Они мягко спустили лодочку на ровную воду, и Стивен погреб в сторону острова Дьявола. Так сказать, погреб, в своей барахтающейся манере — лицом вперед и толкая весла. Оправдывался он тем, что лучше уверенно смотреть вперед в будущее, чем оглядываться назад в прошлое. Но на самом деле иначе у него получалось только кругами.
Остров вовсе не огорчился ненастью, наоборот. Хотя его и раньше никто бы не назвал пыльным или нуждающимся в уборке, но сейчас он создавал впечатление невероятного сияния и чистоты. Дерн заиграл гораздо более живыми оттенками зеленого. А как только солнце взошло достаточно высоко, чтобы послать свои лучи через холм, образовывавший приморскую сторону острова, бесчисленные тысячи маргариток открывали свои невинные лица навстречу свету, радуя сердце.
Стивен взобрался по склону на скалистый гребень. Здесь перед ним по обе стороны расстилалось бескрайнее спокойное море. Поднялся он не очень высоко, но достаточно, чтобы деловитые тупики, спешащие то к морю, то обратно с добычей, казались крохотульками внизу, пока он сидел среди армерий, свесив ноги в бездну.
Какое-то время он созерцал птиц. Несколько гагарок и кайр, а также тупиков. Примечательно мало чаек любых видов. Пара куликов-сорок (птенцы благополучно вылупились — он нашел аккуратные скорлупки их яиц).
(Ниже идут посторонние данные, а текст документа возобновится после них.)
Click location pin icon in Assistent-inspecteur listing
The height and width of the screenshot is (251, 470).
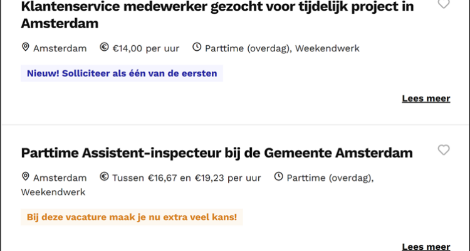26,177
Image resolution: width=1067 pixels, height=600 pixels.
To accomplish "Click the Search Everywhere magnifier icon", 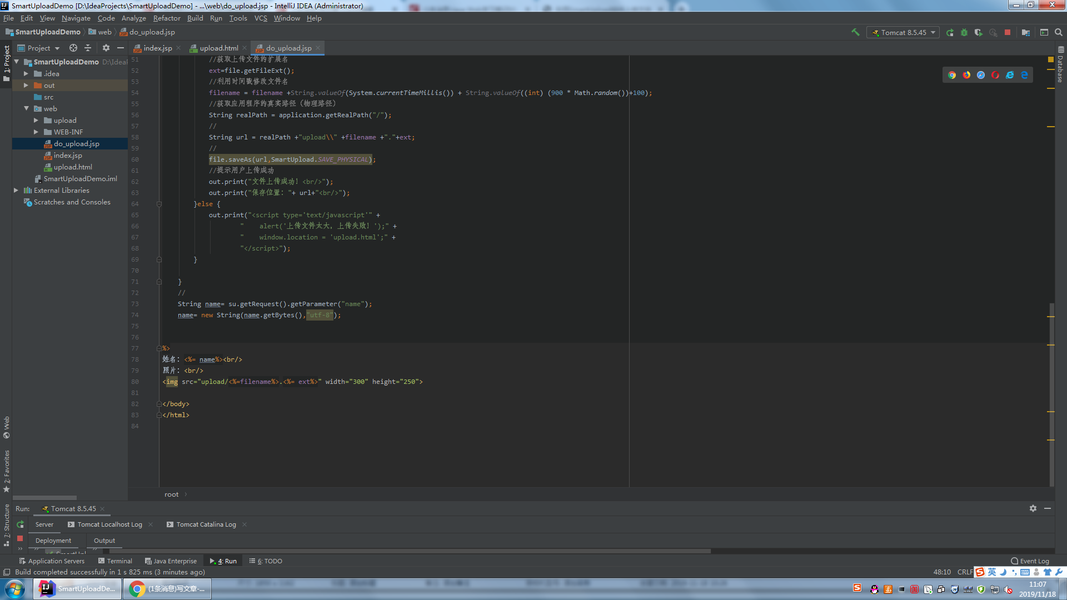I will click(1059, 32).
Несколько сизых голубей и небольшая стайка клушиц.
Потом его взор блуждал по морю и по полосам на его грандиозной поверхности, не подчиняющимся никакой системе и никуда не ведущим. Стивен почувствовал подъем в душе — счастье, которое он нередко знал мальчишкой и испытывал изредка даже сейчас, особенно на заре. Причиной тому была не перламутровая синева моря (хотя ей он наслаждался тоже) и не тысяча других имеющих имена обстоятельств, но нечто совершенно необоснованное.
Уголок разума пытался его заставить разобраться в природе чувства, но делать этого Мэтьюрин не желал. Частично опасаясь богохульства (слова «благодать Господня» в отношении человека в его состоянии звучали хуже черного юмора), а еще больше — не намереваясь хоть чем-то потревожить блаженство.